• Your instructions: Once you find the line containing "Shondrella Avery (591, 868)" in the data below, copy it and each following line exactly, up to and including the line containing "Escull Nació com", and nothing else.

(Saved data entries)
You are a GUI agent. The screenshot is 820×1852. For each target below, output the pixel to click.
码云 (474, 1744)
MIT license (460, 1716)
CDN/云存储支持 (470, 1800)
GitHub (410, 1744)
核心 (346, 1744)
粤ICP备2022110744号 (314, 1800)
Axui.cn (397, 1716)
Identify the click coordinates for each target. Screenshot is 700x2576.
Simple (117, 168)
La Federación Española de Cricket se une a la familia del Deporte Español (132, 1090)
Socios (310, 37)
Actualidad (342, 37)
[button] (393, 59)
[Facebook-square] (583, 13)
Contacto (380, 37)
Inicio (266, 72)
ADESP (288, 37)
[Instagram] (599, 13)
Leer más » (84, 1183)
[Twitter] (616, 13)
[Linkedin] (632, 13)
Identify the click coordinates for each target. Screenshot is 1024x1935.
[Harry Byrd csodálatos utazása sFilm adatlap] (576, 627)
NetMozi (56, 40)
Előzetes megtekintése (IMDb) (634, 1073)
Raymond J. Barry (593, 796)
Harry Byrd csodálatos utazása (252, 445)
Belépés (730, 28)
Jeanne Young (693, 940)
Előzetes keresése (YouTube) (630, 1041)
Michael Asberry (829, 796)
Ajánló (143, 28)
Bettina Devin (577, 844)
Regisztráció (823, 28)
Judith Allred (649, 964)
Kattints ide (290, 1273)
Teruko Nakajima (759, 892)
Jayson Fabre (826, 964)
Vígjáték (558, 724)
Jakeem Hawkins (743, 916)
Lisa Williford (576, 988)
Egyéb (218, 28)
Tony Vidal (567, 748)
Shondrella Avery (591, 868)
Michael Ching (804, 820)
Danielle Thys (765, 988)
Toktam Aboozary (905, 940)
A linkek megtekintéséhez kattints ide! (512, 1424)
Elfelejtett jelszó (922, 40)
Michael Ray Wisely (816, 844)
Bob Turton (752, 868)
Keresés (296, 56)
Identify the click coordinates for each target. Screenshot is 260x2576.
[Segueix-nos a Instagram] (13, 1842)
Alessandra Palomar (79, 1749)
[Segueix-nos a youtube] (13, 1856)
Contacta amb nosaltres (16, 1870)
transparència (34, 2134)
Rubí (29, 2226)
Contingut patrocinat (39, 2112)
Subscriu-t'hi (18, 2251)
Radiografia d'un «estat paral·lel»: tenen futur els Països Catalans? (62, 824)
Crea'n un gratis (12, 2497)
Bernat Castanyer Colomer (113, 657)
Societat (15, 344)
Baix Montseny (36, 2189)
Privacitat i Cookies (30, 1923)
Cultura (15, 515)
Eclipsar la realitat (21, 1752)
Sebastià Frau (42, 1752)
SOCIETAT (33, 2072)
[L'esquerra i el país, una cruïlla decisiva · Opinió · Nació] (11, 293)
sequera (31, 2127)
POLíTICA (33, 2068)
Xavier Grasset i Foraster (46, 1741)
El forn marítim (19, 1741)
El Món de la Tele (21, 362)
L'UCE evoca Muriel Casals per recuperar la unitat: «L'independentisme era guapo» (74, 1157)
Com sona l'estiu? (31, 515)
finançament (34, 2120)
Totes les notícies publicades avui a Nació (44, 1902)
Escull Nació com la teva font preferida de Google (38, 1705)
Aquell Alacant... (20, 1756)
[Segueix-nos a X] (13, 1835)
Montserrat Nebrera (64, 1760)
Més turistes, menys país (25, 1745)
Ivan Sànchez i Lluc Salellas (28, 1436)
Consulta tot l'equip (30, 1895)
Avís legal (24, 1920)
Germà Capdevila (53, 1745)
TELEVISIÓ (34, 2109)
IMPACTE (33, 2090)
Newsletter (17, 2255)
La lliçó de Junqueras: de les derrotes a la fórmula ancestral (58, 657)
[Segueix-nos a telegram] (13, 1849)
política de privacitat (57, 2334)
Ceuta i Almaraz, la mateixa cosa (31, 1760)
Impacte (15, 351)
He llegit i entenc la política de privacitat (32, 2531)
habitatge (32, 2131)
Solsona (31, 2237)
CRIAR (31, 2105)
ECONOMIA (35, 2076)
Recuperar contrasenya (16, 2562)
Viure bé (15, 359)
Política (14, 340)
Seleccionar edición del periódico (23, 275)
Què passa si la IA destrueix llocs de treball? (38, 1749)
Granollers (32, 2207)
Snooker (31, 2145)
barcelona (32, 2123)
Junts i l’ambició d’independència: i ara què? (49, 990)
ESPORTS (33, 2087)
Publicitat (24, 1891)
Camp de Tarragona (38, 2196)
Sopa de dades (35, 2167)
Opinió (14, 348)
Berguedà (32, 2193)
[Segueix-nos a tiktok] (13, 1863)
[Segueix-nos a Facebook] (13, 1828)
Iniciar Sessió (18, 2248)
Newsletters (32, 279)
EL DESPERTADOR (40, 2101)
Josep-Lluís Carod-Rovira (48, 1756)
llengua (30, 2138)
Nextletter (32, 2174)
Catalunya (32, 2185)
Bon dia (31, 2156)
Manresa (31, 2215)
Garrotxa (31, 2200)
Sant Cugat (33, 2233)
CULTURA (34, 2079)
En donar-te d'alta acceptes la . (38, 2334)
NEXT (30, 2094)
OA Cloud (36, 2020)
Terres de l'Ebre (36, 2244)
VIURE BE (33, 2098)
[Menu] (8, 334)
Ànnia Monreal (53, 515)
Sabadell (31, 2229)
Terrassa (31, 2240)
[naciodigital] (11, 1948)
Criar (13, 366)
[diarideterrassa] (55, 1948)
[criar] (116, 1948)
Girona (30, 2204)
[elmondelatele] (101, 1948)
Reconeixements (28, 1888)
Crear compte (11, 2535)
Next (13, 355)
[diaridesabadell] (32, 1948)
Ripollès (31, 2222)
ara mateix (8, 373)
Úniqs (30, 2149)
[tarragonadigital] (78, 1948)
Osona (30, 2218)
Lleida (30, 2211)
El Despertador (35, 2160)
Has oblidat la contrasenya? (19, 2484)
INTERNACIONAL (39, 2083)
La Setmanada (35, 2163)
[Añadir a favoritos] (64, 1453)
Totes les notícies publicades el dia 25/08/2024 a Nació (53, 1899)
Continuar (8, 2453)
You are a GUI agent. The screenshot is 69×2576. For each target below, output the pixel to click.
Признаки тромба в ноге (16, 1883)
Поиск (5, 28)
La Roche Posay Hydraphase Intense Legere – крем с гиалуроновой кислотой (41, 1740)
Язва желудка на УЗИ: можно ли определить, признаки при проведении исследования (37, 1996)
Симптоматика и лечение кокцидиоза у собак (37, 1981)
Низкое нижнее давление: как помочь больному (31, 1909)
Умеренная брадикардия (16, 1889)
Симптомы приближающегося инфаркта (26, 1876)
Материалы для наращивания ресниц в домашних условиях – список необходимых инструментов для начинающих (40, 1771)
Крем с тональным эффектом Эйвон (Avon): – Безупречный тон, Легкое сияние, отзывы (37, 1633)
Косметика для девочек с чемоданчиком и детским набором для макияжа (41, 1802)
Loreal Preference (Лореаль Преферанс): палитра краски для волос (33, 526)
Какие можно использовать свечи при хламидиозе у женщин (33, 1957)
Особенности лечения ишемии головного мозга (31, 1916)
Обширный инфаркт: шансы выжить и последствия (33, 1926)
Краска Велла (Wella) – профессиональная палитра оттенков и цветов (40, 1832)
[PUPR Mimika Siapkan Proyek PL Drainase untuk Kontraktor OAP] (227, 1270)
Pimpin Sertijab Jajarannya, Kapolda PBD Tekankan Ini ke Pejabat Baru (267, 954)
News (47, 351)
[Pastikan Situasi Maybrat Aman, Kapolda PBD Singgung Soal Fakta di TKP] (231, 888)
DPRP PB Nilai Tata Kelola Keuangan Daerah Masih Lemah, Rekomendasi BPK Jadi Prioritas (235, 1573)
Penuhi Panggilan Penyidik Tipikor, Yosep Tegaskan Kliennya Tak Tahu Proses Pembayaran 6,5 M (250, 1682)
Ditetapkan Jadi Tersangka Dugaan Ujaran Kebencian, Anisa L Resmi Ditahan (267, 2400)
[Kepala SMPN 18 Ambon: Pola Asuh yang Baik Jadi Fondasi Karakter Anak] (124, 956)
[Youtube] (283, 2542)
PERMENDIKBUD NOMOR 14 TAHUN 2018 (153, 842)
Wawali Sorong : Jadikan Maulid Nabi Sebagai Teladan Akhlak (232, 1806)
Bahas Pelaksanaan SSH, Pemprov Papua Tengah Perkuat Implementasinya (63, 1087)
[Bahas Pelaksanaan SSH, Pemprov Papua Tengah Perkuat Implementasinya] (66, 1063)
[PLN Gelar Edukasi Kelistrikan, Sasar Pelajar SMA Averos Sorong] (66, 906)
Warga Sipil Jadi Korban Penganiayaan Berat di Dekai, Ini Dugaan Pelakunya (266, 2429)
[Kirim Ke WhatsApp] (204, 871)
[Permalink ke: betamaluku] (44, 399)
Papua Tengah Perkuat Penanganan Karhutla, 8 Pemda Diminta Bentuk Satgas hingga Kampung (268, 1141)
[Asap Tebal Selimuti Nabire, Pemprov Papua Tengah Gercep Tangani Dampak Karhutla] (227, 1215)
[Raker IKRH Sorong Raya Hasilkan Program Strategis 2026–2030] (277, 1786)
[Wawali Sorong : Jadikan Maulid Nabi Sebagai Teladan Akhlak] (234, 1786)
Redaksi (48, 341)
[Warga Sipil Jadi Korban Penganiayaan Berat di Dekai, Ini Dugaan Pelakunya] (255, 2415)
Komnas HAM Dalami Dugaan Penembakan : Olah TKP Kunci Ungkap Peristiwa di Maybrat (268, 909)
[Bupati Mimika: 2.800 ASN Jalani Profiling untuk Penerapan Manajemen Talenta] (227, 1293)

• Output of the exercise:
Shondrella Avery (591, 868)
Michael Ching (804, 820)
Danielle Thys (765, 988)
Toktam Aboozary (905, 940)
A linkek megtekintéséhez kattints ide! (512, 1424)
Elfelejtett jelszó (922, 40)
Michael Ray Wisely (816, 844)
Bob Turton (752, 868)
Keresés (296, 56)
Identify the click coordinates for each target. Screenshot is 260x2576.
[Segueix-nos a Instagram] (13, 1842)
Alessandra Palomar (79, 1749)
[Segueix-nos a youtube] (13, 1856)
Contacta amb nosaltres (16, 1870)
transparència (34, 2134)
Rubí (29, 2226)
Contingut patrocinat (39, 2112)
Subscriu-t'hi (18, 2251)
Radiografia d'un «estat paral·lel»: tenen futur els Països Catalans? (62, 824)
Crea'n un gratis (12, 2497)
Bernat Castanyer Colomer (113, 657)
Societat (15, 344)
Baix Montseny (36, 2189)
Privacitat i Cookies (30, 1923)
Cultura (15, 515)
Eclipsar la realitat (21, 1752)
Sebastià Frau (42, 1752)
SOCIETAT (33, 2072)
[L'esquerra i el país, una cruïlla decisiva · Opinió · Nació] (11, 293)
sequera (31, 2127)
POLíTICA (33, 2068)
Xavier Grasset i Foraster (46, 1741)
El forn marítim (19, 1741)
El Món de la Tele (21, 362)
L'UCE evoca Muriel Casals per recuperar la unitat: «L'independentisme era guapo» (74, 1157)
Com sona l'estiu? (31, 515)
finançament (34, 2120)
Totes les notícies publicades avui a Nació (44, 1902)
Escull Nació com la teva font preferida de Google (38, 1705)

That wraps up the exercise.